Extrait source>
------------------------------------------------
L’ours. 2

L’ours

Abordons à présent l’ouvrage de Nastassja Martin (« Croire aux Fauves » Gallimard-Verticales) dont le témoignage peut nous ouvrir, là encore, à des résonances inattendues. Nastassja Martin, elle, est une anthropologue spécialiste des peuples arctiques et de l’animisme. Elle compile et analyse leur rapport à la nature, leur totale immersion dans les énergies végétales, minérales, animales, dans ces forces qui tissent le monde et avec lesquelles il faut composer.
Après avoir travaillé en Alaska, pendant de longs mois elle va partager la vie des Evenes dans le Kamtchatka. Comme elle est grande, forte, et qu’elle rêve souvent d’ours ils la surnomment affectueusement matukha, l’ourse.
Un jour, sur un glacier, elle tombe nez à nez avec un ours. S’ensuit un violent corps à corps où elle a le visage déchiré, emporté et à moitié dévoré par l’ours. Elle le blesse à son tour avec son piolet. « Si je m’en sors, pense-t-elle alors en un éclair, ce sera une autre vie ». Dans sa remontée de l’enfer des opérations et des reconstitutions faciales elle réalisera petit à petit que puisqu’elle n’est pas morte dans ce combat hors normes, c’est qu’il va s’agir pour elle d’une naissance. Comme les peuples premiers elle comprend que rien n’est dû au hasard dans les rencontres, les croisements et les trajectoires de vie. Comme eux elle sait que nous ne sommes pas les seuls à vivre, à sentir, penser, écouter dans la forêt, et que d’autres forces sont à l’œuvre tout autour. Ses amis Evènes lui avaient dit que les esprits animaux nous choisissent avant même qu’on les rencontre. Pour eux elle va se trouver « marquée » par l’ours, elle devient miedka, celle qui vit entre deux mondes, moitié-femme, moitié-ourse. Pour les chasseurs Evènes cet évènement doit faire sens, alors pour eux elle sera le « cadeau » de l’ours aux hommes. En perdant son visage elle perd son identité. Et, tout comme le chamane dont le visage est masqué et occulté, en perdant son identité elle devient sur-humaine. Elle devient le messager possible des esprits, et ce de façon permanente. Les Evènes pensent que les ours sont les plus intelligents des animaux, qu’ils sont aussi puissants que les hommes.
------------------------------------------------
Données sources>
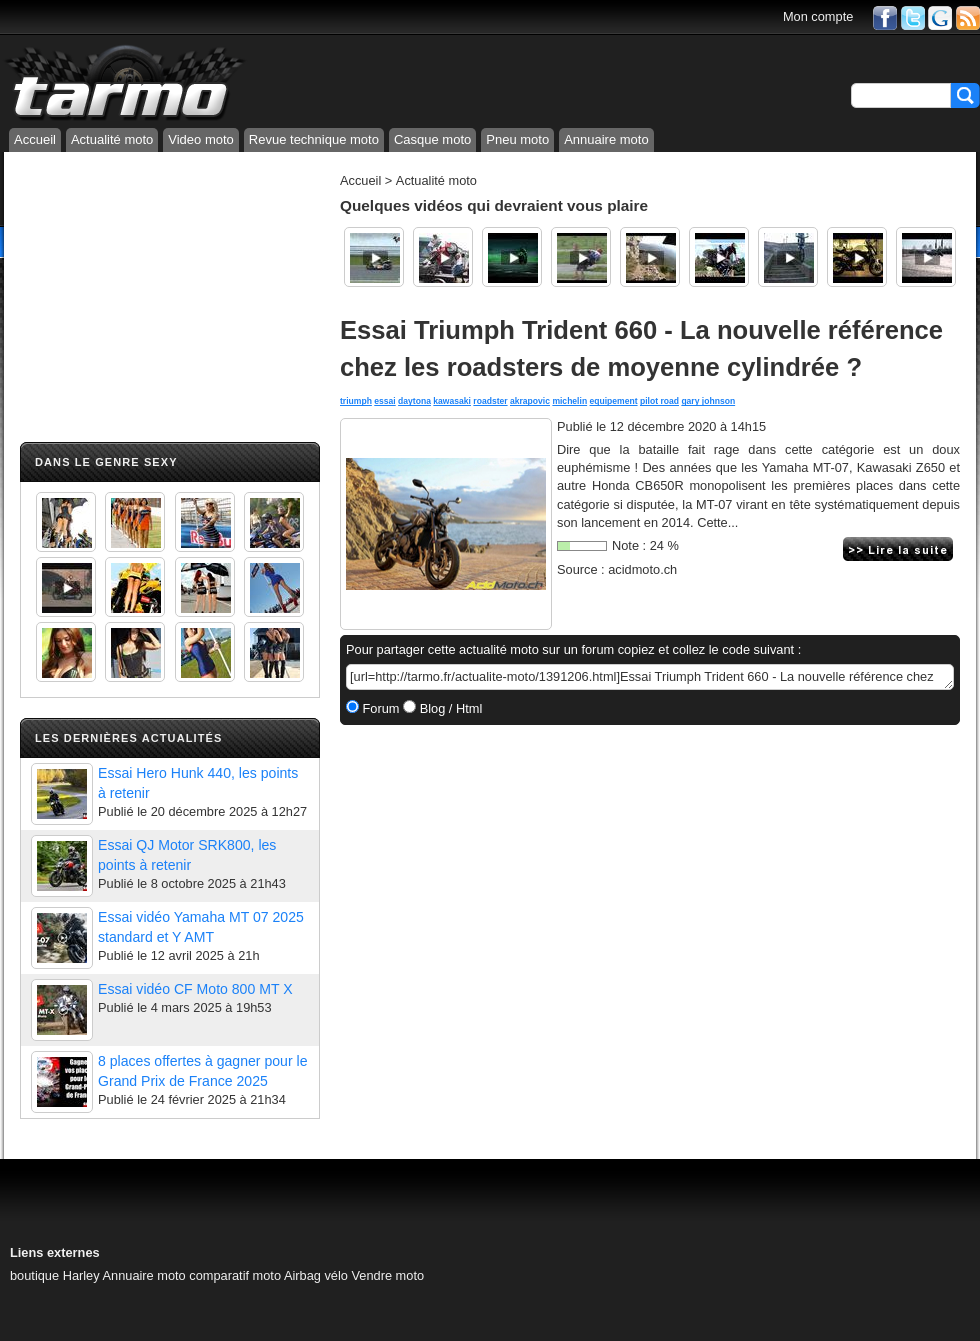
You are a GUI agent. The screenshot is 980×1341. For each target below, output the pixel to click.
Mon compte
------------------------------------------------
Dans l'extrait source sur Nastassja Martin et l'ours, quel surnom les Evènes du Kamtchatka lui donnent-ils avant sa rencontre avec l'ours, et que signifie-t-il ?

Réponse>
Matukha, qui signifie « l'ourse ».